Michela Coletta | John Andrew McNeish | Itzell Torres | Nino Vallen
The green transition model counts on an unprecedented acceleration of resource extraction, as the European Commission is drawing up a proposal for what is called the Critical Raw Materials Act, a piece of legislation that will, among other things, push national governments to develop new programs for resource exploration. What can, in view of these developments, be learned from experiences in the Global South, where a neo-extractive age is already well underway?

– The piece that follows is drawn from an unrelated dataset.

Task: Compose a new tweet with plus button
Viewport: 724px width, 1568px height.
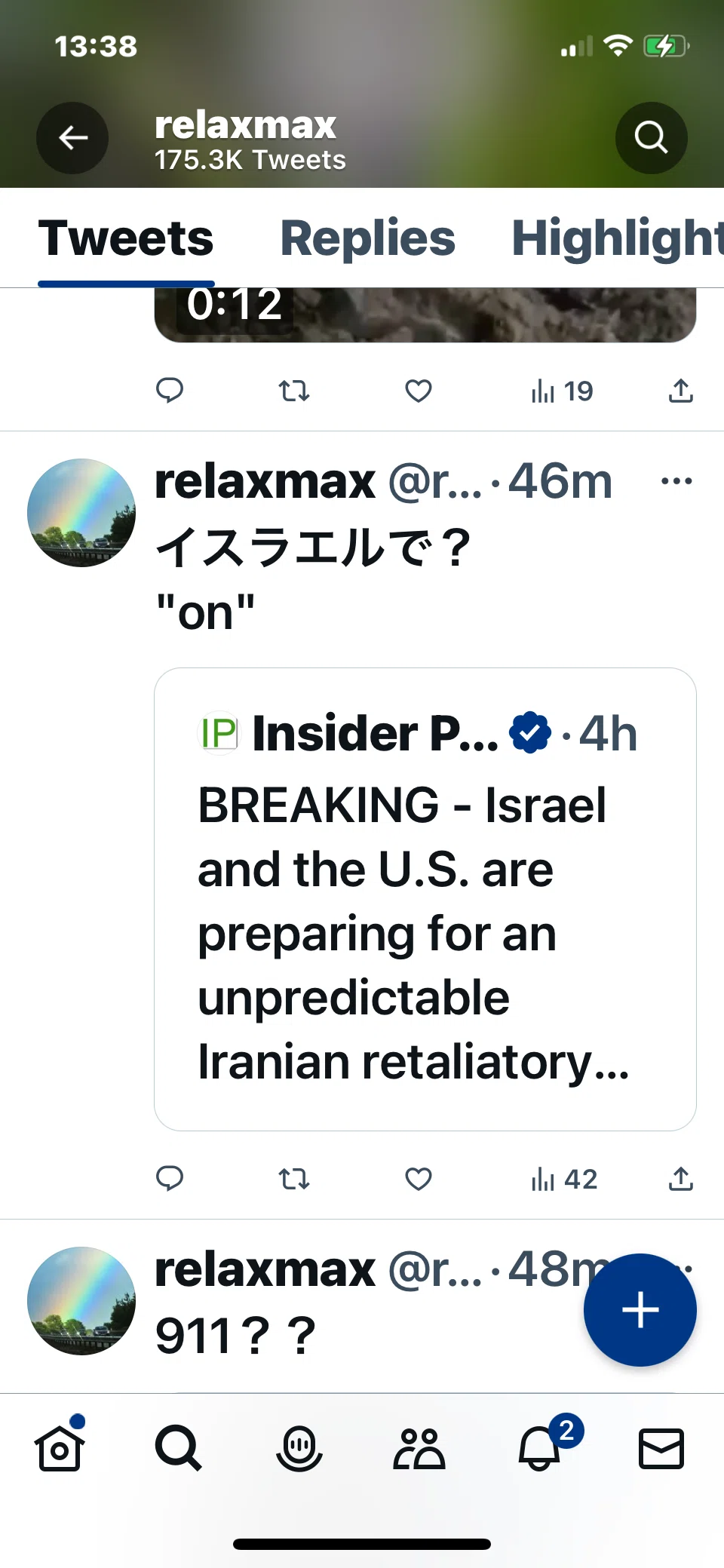Action: tap(640, 1309)
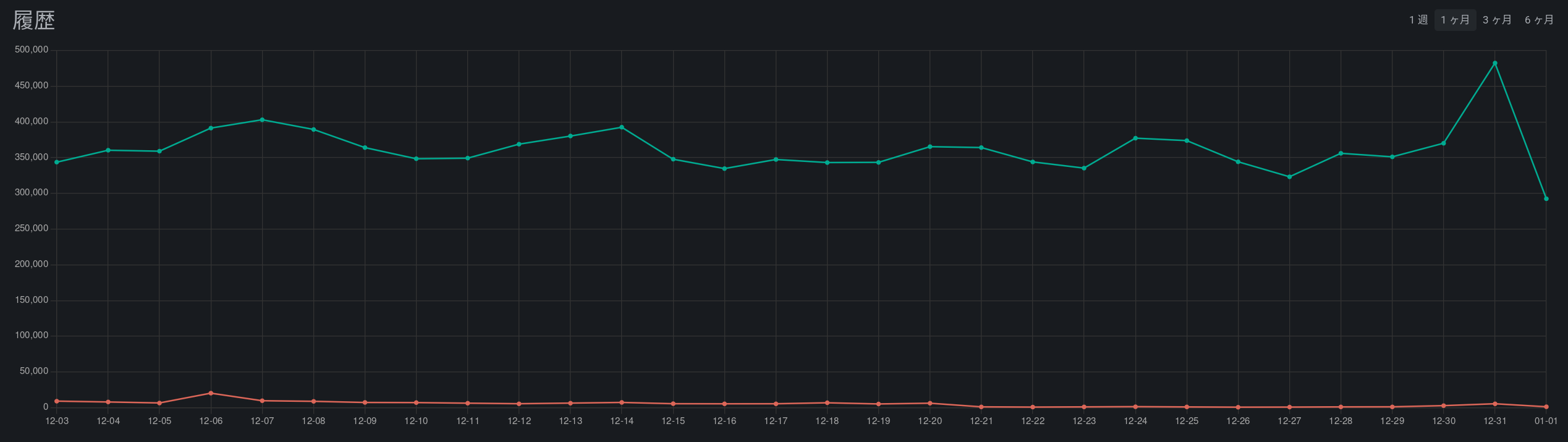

Michela Coletta, John Andrew McNeish, Itzell Torres, and Nino Vallen will be in conversation around extractivism in Latin America from a variety of perspectives: historical, sociological and political, cultural and epistemic. Who owns the earth? Starting from this question, John Andrew McNeish will discuss sovereignty and citizenship in an era of ‘green transition’; Itzell Torres’s intervention will consider the notion of energy sovereignty by looking at the controversy about the neo-extractivist agenda in Mexico’s transition towards renewables; Nino Vallen will draw lessons from the time when Europe’s agrarian revolution prompted an unprecedented exploitation of South American guano, disrupting societies along the Pacific coast, producing social inequalities, environmental destruction, and a racialized exploitation of labour; finally, Michela Coletta will share some reflections on extractivism as a mode of knowledge production and on the possibility of non-dualistic and relational imaginaries rooted in Andean languages and cultures.
Drawing on these short presentations, the ensuing discussion will present an opportunity to reflect on the interconnections between the material and the symbolic realities of extraction as a fundamental way of life based on racialization and exploitation of humans and non-humans.
The event is organised in collaboration with Freie Universität Berlin and the Marie Sklodowska-Curie Actions.